[[ Data to process open ]]
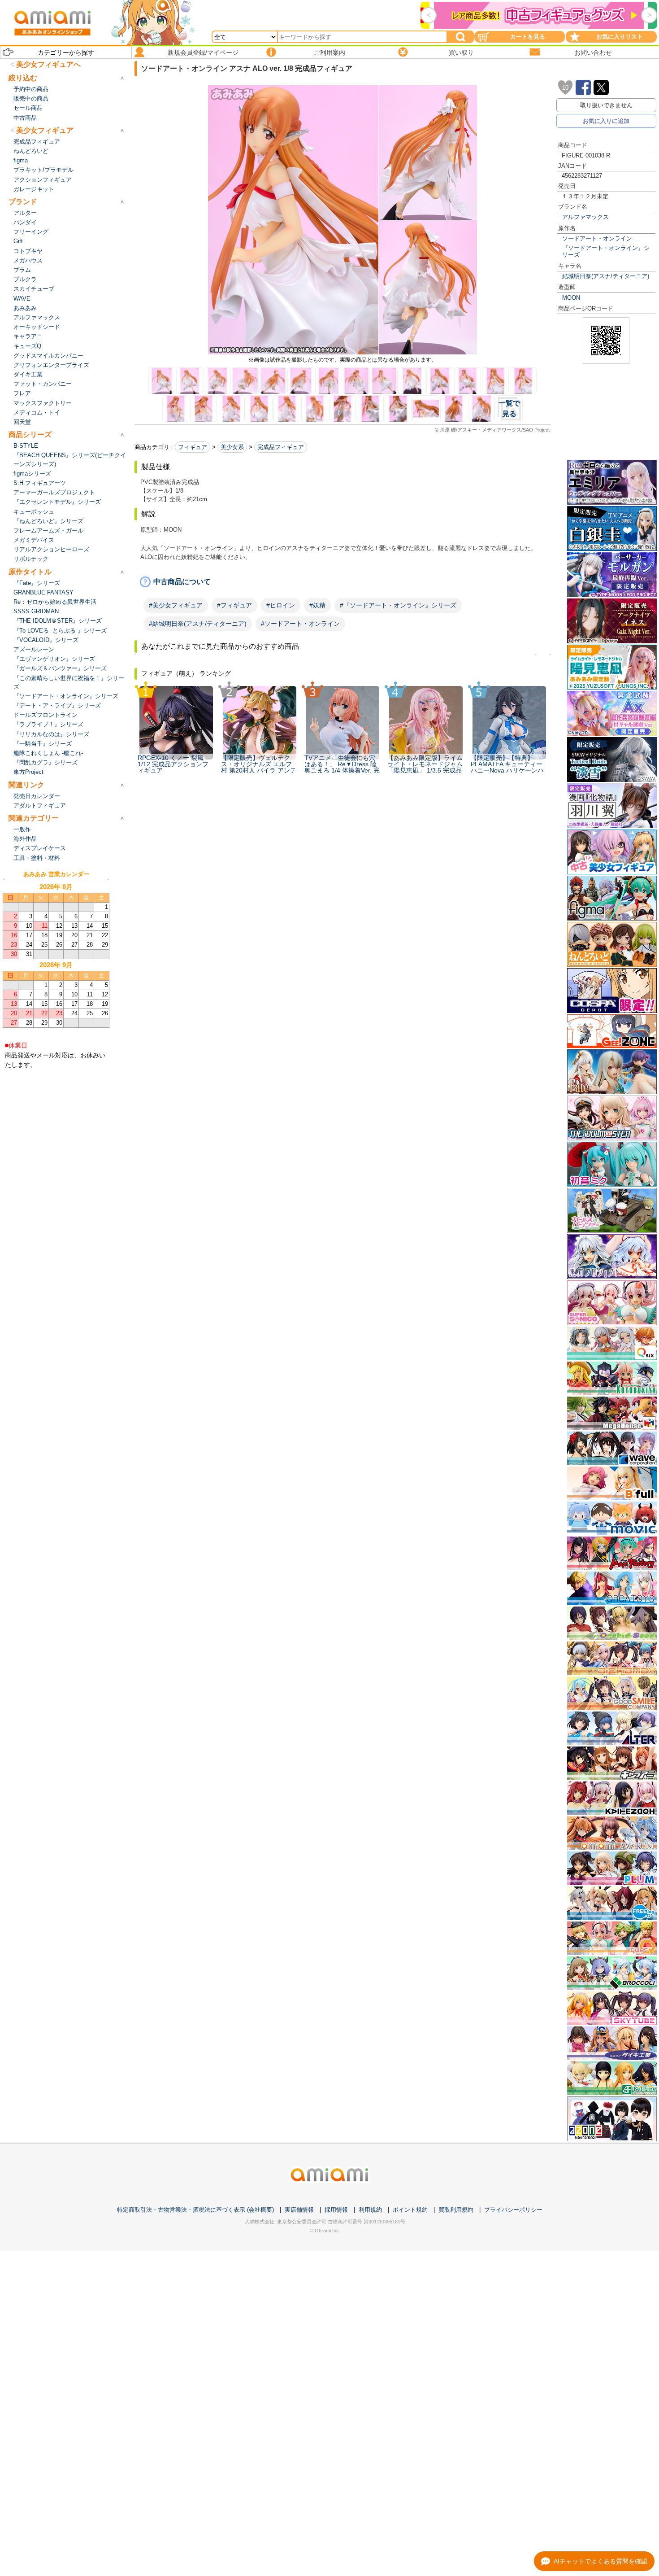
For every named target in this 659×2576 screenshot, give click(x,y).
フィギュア (192, 447)
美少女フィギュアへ (48, 64)
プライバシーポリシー (513, 2209)
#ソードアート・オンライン (300, 623)
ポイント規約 (410, 2209)
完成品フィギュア (280, 447)
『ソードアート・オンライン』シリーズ (606, 251)
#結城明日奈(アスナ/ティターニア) (198, 623)
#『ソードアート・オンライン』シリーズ (398, 605)
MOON (571, 297)
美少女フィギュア (45, 130)
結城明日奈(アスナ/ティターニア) (605, 276)
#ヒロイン (280, 605)
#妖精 (317, 605)
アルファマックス (585, 217)
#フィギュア (234, 605)
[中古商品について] (342, 582)
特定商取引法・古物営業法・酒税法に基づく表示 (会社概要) (195, 2209)
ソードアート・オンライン (597, 238)
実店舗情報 (299, 2209)
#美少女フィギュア (176, 605)
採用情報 (336, 2209)
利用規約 (370, 2209)
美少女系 (232, 447)
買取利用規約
[[ Data to process closed ]]
[How to complete this task]:
Whenever the word "オンライン" shows up in a line of the entries, list that line.

[Exercise output]:
#ソードアート・オンライン (300, 623)
『ソードアート・オンライン』シリーズ (606, 251)
#『ソードアート・オンライン』シリーズ (398, 605)
ソードアート・オンライン (597, 238)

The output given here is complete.